By Jane Murcia
When ESPN college basketball commentator Sam Ravech was forced to broadcast from his home during the COVID-19 pandemic, he realized he was missing a vital element to make his show pop — an inspiring background.
With the new normal of broadcasting games from their living rooms, dens or bedrooms, many of his colleagues were using personal photographs or sports memorabilia as their backdrops. Ravech saw an opportunity to do something different and make a statement.
He decided to showcase the art of hospitalized children. So Ravech reached out to Kelli Carroll, director of the UCLA Mattel Children’s Hospital Chase Child Life Program, to ask kids hospitalized at UCLA to create drawings and paintings featuring their favorite sports, teams or players that he could put on the wall behind him.
The children were thrilled, and they immediately got to work expressing their love in paint and colored pencils for the Los Angeles Dodgers, Lakers, UCLA Bruins and other teams.
Xavier Mesa, a young patient, was excited to show that his favorite football team was the Dallas Cowboys — sorry, L.A. Rams. But the Cowboys are not the only team that Xavier roots for. “I also love the Lakers!” he says. “I love to watch LeBron. He is my favorite player on the team.”

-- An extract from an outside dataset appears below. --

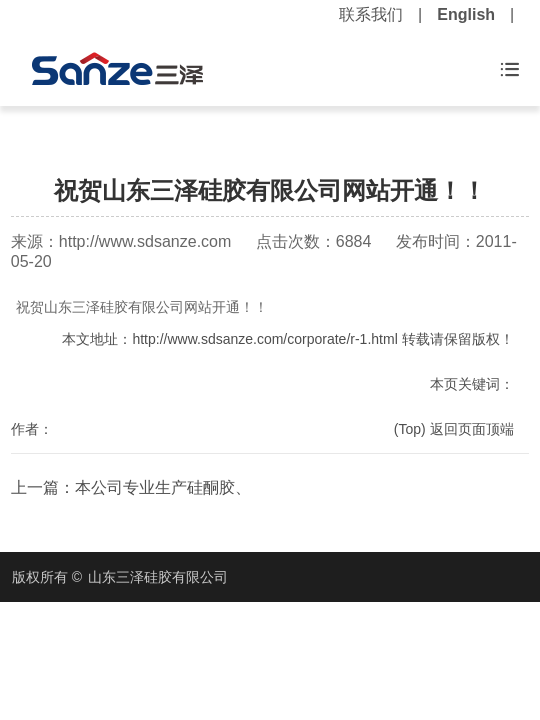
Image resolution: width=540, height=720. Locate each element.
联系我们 (371, 14)
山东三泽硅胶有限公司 (158, 577)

Another young patient, Debbie Flores, wanted everyone to know that she appreciates all sports, including cheerleading and golf. “I love to play sports,” she says. “When I used to go to school [in person], I would play everything.” She especially loves UCLA — “That’s my dream school!” she says — and she proudly wore a UCLA basketball jersey for her photo with her artwork.
Drawing and painting can be powerful healing tools, Carroll says. “Without realizing it, Sam partnered with us in providing a space for children on the mend to feel like they are seen.”
As the art and photos came in, Ravech was delighted, and he quickly put them up on the brick wall behind him for his live broadcasts of women’s college basketball. He hopes to continue to spotlight the creativity of hospitalized children as he broadcasts from home. “In times like these, we can all use a smile, and that is what the wonderful kids at UCLA Mattel Children’s Hospital provided for all of our viewers on ESPN,” he says.
It has been a kick for the kids, and also for the members of Carroll’s child-life staff. “We are so happy we could partner with Sam on this,” Carroll says. “The ability to point out to kids watching the broadcast that their art is on television not only brings them joy, it also reminds them they are not limited to the hospital walls, that they matter to the community and that they have the potential to also bring happiness to others.”